The district, which spans southeast from the suburbs of Fort Worth into the exurbs, was once reliably red but has trended purple in the Trump era — a shift Wood believes will continue. In 2012, Mitt Romney carried the seat by 17 points. Trump won it by 12 points four years later, but his margin dipped to just 3 points in 2020.

Still, Wright won reelection by 9 points in 2020, signaling that a sizable group of the district's voters are uneasy with Trump but still want a GOP congressman.

The conditions in next month's special election, however, are probably more favorable for an anti-Trump Republican. “If this was just a straight Republican primary, then my calculus might have been a little bit different,” Wood acknowledged. “I think it makes it easier.”

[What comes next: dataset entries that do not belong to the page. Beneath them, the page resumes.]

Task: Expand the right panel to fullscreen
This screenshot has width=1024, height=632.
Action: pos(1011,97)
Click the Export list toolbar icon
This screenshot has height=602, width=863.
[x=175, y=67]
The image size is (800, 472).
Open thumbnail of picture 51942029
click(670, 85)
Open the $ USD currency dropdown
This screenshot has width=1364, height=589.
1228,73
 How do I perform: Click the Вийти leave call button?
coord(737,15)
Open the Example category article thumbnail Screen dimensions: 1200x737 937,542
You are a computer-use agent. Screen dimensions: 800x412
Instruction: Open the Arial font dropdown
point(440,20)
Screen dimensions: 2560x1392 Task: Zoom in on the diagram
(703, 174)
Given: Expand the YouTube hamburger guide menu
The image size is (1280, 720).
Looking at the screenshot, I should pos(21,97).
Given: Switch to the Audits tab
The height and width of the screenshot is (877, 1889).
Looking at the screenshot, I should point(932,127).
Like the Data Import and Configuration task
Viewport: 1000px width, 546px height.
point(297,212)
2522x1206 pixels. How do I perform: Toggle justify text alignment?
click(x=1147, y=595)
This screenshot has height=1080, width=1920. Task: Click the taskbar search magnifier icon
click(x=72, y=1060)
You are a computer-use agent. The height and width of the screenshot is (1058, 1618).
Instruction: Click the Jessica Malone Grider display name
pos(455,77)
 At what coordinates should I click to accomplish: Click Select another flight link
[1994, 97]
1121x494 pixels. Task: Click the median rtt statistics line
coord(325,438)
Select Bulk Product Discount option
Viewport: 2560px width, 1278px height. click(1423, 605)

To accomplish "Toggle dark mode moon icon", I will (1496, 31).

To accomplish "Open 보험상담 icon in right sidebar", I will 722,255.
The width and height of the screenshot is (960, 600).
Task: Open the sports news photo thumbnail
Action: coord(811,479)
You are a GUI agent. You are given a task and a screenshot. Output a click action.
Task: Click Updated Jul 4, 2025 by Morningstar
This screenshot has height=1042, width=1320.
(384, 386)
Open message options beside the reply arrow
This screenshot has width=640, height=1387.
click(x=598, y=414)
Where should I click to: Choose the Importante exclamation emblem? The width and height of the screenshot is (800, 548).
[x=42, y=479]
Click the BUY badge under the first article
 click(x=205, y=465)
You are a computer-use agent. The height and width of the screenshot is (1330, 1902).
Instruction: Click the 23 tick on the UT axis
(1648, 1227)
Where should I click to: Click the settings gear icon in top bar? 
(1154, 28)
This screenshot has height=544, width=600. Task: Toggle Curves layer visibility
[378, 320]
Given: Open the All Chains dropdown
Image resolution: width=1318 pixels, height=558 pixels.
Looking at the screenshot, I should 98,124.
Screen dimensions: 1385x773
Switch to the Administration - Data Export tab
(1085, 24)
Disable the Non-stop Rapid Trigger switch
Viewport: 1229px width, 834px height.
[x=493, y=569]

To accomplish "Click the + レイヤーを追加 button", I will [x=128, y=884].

Wood thinks his path to victory lies in consolidating the corner of the GOP that has soured on Trump. And with nearly two dozen hopefuls on the ballot, it’s unlikely that any candidate will secure the nomination outright on May 1, making this upcoming race essentially a battle for the top two spots. The race heads to a runoff if no candidate receives a majority of the vote.

Yet several other candidates are starting off with larger bases of support. Susan Wright has spent decades serving in public roles in Tarrant County, and internal polling from both parties shows her with a commanding lead.

The second spot in a potential runoff is most likely to go to a Democratic candidate. National Democrats have remained relatively quiet on the race, but three credible candidates have filed. There’s Jana Lynne Sanchez, who ran for the seat in 2018; Lydia Bean, who ran and lost a state House race in 2020; and Shawn Lassiter, an education nonprofit leader.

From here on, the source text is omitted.